What we do to further our understanding will have tremendous implications for funders, researchers, policy makers, health care leaders, and clinicians. Researchers who choose to study strategies for addressing disparities face significant challenges in terms of funding, the time it takes to establish interdisciplinary research, the commitment it takes to develop community-based research, and the need to develop a range of measures (including a reasonable mechanism to measure racism) to track all the possible factors that contribute to disparities. Furthermore, we need to better understand how to change systems of care and implement recommendations that result from disparities research.

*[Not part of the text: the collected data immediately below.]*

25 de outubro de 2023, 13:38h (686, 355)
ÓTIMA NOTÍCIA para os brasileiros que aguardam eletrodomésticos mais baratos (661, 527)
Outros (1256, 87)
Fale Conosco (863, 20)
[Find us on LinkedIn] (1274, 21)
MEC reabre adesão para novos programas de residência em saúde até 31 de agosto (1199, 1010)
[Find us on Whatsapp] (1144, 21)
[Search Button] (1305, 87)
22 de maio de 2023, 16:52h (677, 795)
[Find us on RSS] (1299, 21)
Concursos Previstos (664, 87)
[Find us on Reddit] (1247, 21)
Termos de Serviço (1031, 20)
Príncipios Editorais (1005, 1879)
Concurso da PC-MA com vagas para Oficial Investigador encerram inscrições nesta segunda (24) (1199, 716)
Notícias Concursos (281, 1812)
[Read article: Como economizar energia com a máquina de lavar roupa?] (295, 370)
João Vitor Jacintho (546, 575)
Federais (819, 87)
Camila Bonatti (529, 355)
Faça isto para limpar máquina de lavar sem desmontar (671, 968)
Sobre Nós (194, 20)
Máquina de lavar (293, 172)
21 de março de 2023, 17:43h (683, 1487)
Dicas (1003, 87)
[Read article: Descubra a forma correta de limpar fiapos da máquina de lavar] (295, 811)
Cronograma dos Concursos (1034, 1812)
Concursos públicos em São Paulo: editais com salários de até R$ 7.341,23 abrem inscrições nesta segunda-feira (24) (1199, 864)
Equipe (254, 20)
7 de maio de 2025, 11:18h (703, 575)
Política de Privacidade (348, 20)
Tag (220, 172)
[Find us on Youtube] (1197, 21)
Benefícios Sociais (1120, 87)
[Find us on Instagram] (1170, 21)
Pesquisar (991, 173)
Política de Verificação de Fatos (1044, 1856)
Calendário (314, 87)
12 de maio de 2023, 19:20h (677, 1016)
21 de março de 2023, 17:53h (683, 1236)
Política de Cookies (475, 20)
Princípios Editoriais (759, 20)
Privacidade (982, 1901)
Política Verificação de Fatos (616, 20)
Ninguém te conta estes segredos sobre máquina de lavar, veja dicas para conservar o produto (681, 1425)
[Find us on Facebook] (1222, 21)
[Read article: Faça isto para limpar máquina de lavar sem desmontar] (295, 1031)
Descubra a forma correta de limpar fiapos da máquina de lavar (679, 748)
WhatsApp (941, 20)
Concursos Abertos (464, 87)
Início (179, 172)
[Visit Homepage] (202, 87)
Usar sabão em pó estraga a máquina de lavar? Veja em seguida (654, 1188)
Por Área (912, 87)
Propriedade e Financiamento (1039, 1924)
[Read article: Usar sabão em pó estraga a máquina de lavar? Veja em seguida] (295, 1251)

And perhaps we are going at this the wrong way. In spite of the burdens placed on many individuals of color (and many communities of color), not all of these individuals will die prematurely or have a bad outcome in the health care system. Why do foreign-born blacks have better health outcomes than those who were born in the United States? What can we learn from those who are doing well? What is unique about these individuals?

The lessons we learn about how to eliminate health disparities will likely not lead to a one-size-fits-all approach. Isolating the aspects of health care that contribute to health disparities is an important but difficult task. An even bigger challenge will be to pull together all the pieces and develop a health care system that will work for all Americans within the context of what could be a better society. Fannie Lou Hamer knew that we could be a better society, and sometimes she got tired of fighting for it. And that is what made her sick.